Research led by the University of Southampton has identified an interleukin (IL)-17-driven asthma phenotype which shares features with psoriasis.
The IL-17-high asthma phenotype, identified in the Unbiased BIOmarkers for the PREDiction of respiratory disease outcomes (U-BIOPRED) study, was characterised by bronchial epithelial dysfunction, upregulated anti-microbial and inflammatory response.
The IL-17 immunity has been associated with asthma exacerbations, but it is not understood whether it is a driver of an asthma phenotype or a marker of mucosal defence responses to microbial stimulus. To examine the role of IL-17 in asthma, whole genome transcriptomic analysis was performed using epithelial brushings and bronchial biopsies in 91 patients with asthma and 46 healthy controls. Gene signatures induced in vitro by IL-17 and IL-13 in bronchial epithelial cells were used to identify patients with IL-17-high and IL-13-high phenotypes of asthma.
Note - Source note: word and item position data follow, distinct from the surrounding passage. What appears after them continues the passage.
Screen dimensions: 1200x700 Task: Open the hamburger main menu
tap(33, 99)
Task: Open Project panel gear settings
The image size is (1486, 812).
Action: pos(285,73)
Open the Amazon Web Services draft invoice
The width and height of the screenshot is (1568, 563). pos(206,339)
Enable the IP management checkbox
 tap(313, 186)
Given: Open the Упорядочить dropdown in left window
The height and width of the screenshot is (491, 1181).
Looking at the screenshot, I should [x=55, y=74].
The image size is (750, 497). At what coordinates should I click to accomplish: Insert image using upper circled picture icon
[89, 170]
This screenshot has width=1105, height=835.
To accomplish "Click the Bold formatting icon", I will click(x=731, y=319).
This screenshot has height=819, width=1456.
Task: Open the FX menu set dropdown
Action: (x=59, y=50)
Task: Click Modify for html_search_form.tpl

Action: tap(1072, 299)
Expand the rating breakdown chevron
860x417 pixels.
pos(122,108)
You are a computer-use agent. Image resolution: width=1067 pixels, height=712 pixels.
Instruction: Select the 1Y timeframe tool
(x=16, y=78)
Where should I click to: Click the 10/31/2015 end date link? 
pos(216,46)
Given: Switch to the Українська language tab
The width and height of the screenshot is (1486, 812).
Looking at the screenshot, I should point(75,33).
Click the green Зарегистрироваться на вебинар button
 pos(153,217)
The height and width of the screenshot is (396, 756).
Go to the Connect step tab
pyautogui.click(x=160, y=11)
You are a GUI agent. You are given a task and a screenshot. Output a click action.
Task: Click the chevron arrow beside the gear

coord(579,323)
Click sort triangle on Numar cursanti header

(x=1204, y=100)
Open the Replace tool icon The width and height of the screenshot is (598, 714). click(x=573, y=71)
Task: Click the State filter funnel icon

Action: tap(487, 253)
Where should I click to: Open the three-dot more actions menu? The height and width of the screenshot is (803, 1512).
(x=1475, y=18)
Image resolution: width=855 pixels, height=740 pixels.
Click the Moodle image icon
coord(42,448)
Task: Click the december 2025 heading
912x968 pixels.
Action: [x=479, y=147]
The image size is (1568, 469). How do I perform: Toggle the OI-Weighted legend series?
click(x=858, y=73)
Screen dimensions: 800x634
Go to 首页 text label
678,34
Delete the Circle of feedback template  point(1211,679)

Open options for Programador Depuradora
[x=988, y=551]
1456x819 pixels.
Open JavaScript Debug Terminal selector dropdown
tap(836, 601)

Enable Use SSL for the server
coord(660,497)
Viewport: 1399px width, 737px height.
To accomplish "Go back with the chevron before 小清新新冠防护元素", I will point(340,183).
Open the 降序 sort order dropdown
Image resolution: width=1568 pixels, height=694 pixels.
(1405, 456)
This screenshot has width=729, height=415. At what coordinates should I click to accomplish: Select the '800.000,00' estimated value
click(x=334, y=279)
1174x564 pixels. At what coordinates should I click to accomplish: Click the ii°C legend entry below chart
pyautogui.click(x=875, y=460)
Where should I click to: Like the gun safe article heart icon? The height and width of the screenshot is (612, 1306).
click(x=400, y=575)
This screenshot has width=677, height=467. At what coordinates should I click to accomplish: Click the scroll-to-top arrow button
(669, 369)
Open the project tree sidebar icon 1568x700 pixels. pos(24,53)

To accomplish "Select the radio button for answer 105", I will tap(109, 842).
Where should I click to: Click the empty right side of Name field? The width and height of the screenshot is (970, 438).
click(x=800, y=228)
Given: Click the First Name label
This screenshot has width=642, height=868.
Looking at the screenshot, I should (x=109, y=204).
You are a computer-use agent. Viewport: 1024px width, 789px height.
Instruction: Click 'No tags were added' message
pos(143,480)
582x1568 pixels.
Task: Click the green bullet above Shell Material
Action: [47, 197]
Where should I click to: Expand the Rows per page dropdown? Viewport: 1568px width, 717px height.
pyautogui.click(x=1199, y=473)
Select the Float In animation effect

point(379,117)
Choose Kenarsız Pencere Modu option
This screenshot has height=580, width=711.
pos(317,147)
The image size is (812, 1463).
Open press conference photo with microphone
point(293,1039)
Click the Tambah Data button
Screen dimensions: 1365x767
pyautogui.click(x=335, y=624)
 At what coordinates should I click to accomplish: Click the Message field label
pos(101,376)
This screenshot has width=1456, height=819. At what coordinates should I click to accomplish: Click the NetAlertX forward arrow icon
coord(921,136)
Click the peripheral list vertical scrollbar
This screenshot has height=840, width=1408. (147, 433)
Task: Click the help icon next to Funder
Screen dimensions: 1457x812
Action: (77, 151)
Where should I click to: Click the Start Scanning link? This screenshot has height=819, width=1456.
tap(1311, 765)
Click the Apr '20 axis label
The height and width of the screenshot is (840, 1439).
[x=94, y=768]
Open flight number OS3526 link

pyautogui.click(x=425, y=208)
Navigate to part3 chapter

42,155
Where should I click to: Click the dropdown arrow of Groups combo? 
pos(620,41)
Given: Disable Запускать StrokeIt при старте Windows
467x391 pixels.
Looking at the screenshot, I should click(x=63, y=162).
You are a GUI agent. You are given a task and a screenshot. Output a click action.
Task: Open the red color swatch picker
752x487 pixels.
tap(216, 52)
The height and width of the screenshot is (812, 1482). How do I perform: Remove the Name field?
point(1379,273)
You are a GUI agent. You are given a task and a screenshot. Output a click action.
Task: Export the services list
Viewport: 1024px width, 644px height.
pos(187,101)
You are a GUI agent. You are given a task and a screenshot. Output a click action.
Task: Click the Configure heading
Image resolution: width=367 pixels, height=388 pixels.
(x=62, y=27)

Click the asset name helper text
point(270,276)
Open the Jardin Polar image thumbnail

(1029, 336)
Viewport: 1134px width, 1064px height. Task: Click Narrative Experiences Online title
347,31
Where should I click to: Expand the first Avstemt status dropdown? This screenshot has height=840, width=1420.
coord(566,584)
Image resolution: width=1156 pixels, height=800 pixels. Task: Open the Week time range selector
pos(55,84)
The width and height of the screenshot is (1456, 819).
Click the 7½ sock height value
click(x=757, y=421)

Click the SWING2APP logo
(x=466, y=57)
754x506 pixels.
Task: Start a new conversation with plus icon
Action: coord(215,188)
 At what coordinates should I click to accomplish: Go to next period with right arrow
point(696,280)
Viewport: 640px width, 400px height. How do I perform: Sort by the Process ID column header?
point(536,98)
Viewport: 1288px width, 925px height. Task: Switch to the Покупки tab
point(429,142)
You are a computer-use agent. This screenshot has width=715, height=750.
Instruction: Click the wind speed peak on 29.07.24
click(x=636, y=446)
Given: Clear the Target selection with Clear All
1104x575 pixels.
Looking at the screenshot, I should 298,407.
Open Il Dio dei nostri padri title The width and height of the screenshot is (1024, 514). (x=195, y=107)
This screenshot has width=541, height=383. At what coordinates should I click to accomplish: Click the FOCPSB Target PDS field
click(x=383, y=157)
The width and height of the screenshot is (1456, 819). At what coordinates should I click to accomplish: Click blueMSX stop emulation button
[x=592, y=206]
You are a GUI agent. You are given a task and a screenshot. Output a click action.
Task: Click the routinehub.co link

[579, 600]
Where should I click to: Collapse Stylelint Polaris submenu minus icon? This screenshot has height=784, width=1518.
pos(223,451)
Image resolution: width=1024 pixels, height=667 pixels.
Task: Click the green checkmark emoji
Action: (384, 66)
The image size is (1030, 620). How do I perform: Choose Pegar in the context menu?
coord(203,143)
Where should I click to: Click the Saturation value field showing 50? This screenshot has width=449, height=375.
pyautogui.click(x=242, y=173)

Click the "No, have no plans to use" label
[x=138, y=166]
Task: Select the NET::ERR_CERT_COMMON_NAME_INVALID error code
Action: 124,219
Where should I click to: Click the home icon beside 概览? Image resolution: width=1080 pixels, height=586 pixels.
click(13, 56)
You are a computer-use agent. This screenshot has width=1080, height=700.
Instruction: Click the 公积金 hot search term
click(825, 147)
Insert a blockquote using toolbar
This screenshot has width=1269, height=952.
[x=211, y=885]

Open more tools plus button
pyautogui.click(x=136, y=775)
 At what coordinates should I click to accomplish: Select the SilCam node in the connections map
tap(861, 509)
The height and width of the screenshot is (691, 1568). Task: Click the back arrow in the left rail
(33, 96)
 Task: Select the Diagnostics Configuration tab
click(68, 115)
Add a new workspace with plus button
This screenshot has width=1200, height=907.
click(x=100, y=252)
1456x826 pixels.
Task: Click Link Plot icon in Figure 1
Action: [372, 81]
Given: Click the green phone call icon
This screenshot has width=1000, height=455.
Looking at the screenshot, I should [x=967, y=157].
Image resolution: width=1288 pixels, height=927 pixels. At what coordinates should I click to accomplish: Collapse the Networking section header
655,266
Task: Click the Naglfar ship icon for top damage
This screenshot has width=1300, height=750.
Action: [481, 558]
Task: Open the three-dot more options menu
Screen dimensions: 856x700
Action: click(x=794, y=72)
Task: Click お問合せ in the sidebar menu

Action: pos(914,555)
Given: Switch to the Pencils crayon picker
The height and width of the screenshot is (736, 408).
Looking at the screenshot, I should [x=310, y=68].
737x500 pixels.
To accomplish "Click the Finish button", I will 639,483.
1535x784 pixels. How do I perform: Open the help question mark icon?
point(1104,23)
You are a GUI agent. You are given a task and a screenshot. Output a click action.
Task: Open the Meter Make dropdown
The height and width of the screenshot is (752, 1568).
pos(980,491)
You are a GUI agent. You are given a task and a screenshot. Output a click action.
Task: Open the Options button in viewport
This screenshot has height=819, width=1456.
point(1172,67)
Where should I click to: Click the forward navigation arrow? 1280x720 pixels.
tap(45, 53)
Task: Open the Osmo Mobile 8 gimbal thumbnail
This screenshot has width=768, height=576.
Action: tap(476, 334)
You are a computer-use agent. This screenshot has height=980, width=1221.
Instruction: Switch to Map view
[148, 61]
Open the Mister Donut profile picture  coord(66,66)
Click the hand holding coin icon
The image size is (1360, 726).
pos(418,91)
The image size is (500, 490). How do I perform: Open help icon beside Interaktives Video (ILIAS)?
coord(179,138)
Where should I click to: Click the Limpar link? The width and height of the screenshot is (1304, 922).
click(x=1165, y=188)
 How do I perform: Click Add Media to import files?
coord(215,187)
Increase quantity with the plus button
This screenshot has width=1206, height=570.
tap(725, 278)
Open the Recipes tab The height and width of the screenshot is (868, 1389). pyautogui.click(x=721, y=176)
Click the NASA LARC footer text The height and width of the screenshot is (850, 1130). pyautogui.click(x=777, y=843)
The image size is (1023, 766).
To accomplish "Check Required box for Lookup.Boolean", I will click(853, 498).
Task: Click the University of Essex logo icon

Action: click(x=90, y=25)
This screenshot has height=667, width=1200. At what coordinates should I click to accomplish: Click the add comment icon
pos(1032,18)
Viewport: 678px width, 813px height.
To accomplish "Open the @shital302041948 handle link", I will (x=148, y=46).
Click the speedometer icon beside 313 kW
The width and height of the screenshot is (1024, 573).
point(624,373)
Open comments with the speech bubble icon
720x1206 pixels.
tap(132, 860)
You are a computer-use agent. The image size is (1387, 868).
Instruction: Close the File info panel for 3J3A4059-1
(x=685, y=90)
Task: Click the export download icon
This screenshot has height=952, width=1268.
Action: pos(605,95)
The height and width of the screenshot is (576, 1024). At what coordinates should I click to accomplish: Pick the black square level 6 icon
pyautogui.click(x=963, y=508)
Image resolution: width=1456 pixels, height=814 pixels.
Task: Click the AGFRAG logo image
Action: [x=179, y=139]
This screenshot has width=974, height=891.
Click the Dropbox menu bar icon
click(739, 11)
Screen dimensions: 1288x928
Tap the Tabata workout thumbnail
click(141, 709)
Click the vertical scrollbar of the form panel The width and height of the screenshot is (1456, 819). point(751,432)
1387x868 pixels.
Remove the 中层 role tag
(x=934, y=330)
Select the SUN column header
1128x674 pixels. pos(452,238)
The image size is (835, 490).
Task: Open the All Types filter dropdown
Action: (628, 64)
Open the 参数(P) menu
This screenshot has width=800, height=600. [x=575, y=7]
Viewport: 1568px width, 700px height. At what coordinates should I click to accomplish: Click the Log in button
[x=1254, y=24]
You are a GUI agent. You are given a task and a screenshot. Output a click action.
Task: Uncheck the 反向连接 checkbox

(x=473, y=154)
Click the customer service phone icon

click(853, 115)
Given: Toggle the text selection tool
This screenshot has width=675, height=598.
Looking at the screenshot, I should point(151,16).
Of the 91 patients with asthma, 22 were identified with IL-17 gene signatures and nine patients with IL-13 gene signatures. IL-17-high asthma was characterised by risk of frequent exacerbations, airway (sputum and mucosal) neutrophilia, decreased lung microbiota diversity and urinary biomarker evidence of activation of the thromboxane B2 pathway.
In pathway analysis, the differentially expressed genes in IL-17-high patients were shared with those reported as altered in psoriasis lesions and included genes regulating epithelial barrier function and defence mechanisms, such as IL-1β, IL-6, IL-8 and beta-defensin.
Presenting the findings in the Journal of Allergy and Clinical Immunology, the authors say the findings provide support for developing drugs for this phenotype.